『近衛秀麿』 大野 芳(講談社)

最近読んだ本で、一番面白かった。
近衛秀麿は、言うまでもなく戦前二度に渡り首相を務めた近衛文麿の弟であり、日本を代表する指揮者、作曲家であったが、こんなに優れた人だとは知らなかった。
彼は、戦前にベルリン・フィルの指揮をした唯一の日本人だった。
作曲家としても優秀だったらしいが、少し先輩である山田耕筰に比しても劣るものではなかったようだ。
そして、近衛の最大の功績は、現在のNHK交響楽団、当初の日本交響楽団、さらに新交響楽団、さらに戦後は、同じく現在の東京交響楽団になった東宝交響楽団、あるいは新日本フィル、ABC交響楽団等の日本のほとんどの交響楽団の創立に関わったのだ。そして、ことごとく失敗、挫折する。
また、女性遍歴も、兄の近衛文麿と同様にすごいのには驚嘆する。
だが、すべての手柄、業績は周囲にいる者に取られてしまう。
貴族の実際性のなさであり、人の良さ、お坊っちゃん性だろう。
晩年は相当に悲劇的というか、喜劇的で、1968年4月には、衆議院総選挙に民社党の候補として、京都から出るが、勿論落選する。

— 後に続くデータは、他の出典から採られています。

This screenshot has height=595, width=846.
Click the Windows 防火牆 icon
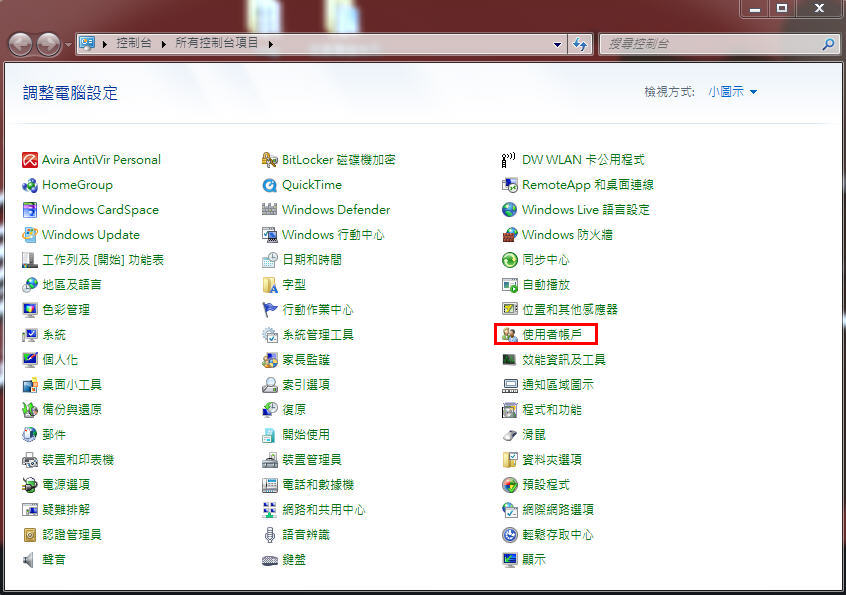(510, 235)
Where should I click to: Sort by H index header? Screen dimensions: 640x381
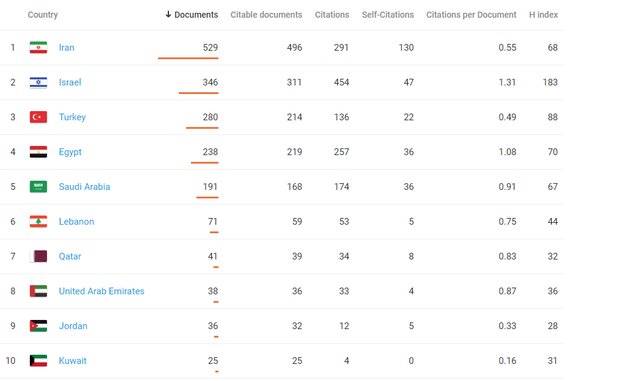pos(543,15)
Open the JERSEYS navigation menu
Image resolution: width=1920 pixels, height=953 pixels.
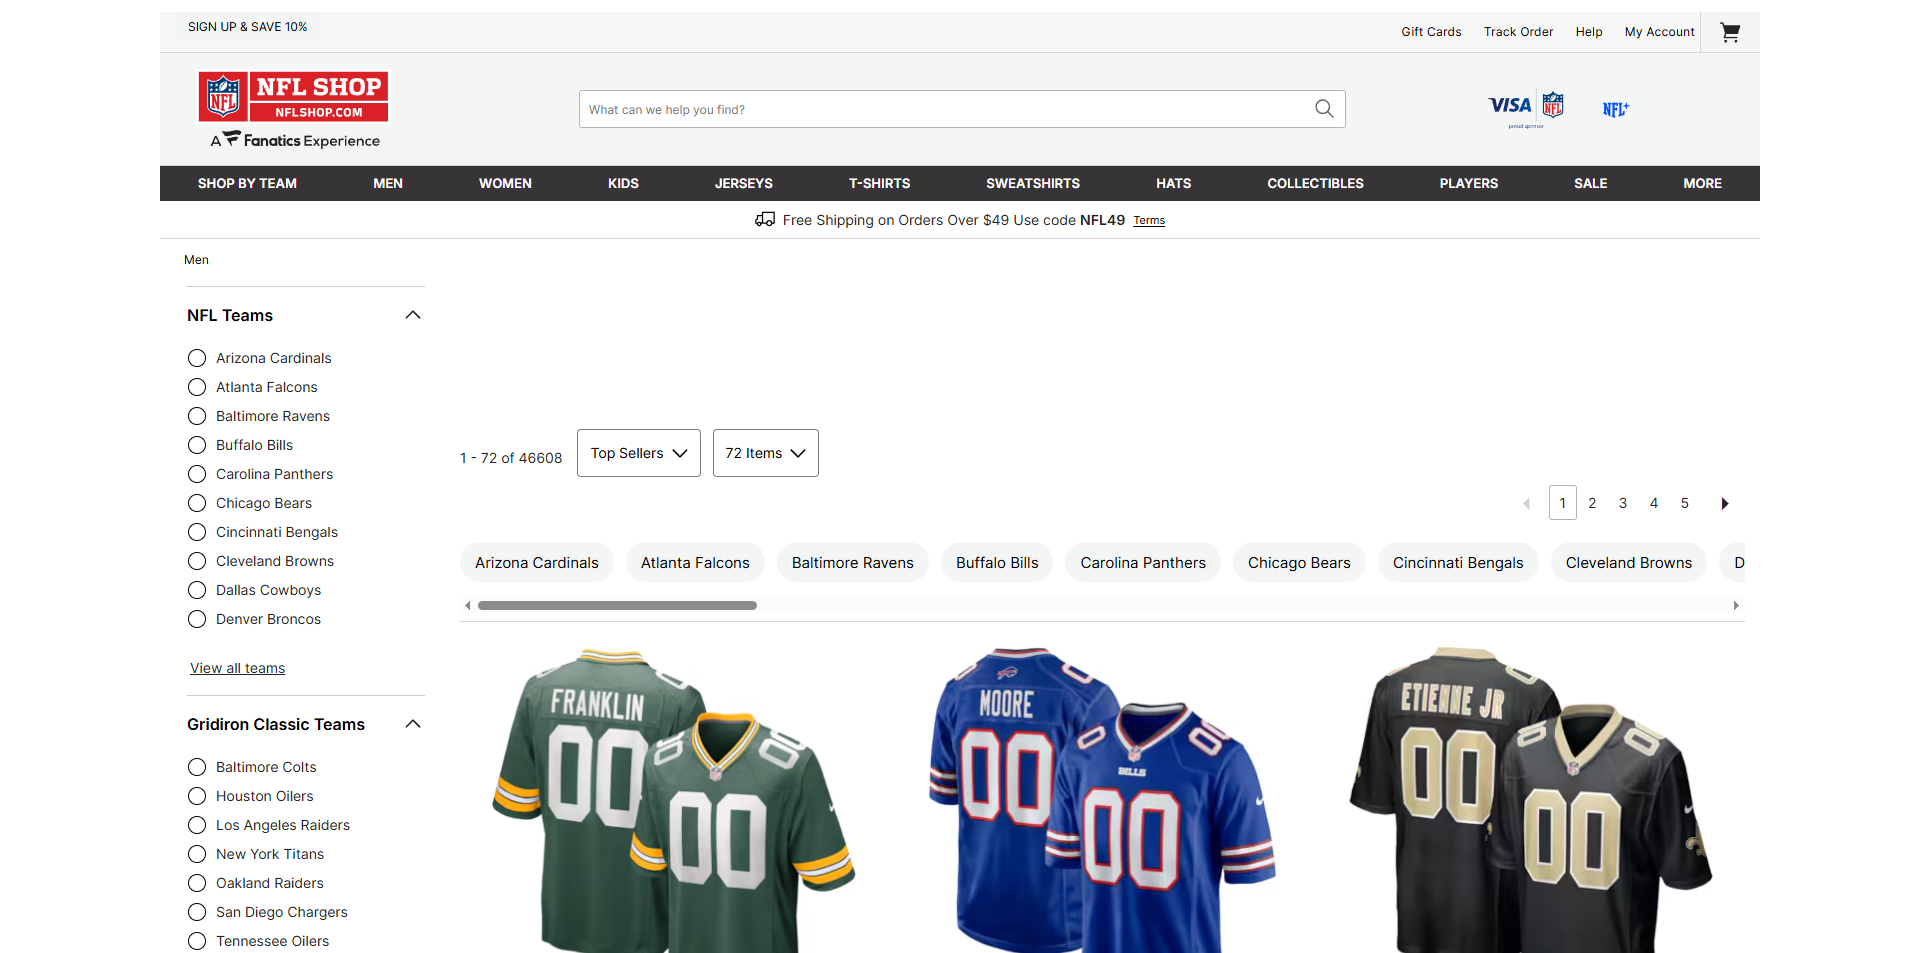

このときは、石原慎太郎、青島幸男、横山ノックらが当選した「タレント議員元年」だったが、近衛はすでにお呼びではなかった。
私は、彼がテレビの「11PM」に出て、出馬のことを述べているのを憶えているが、彼は自らを「僕なんか泡沫候補ですよ」と力なく自嘲していたのが極めて印象的だった。
このとき、彼は本当に金が全くなかったらしい。

クラシック音楽は、歴史的に見れば、王侯貴族を相手にした芸術だったわけで、もともとはその担い手も上層階級の者が多く、近衛のような貴族がやったのは、不思議ではないのだ。
その意味で、彼の失敗と挫折は、日本のクラシック音楽における「貴族の退場」の典型の一つだとも言えるだろう。
今日、クラシックはそれなりに盛んなようだが、それはまさに普通の市民の音楽である。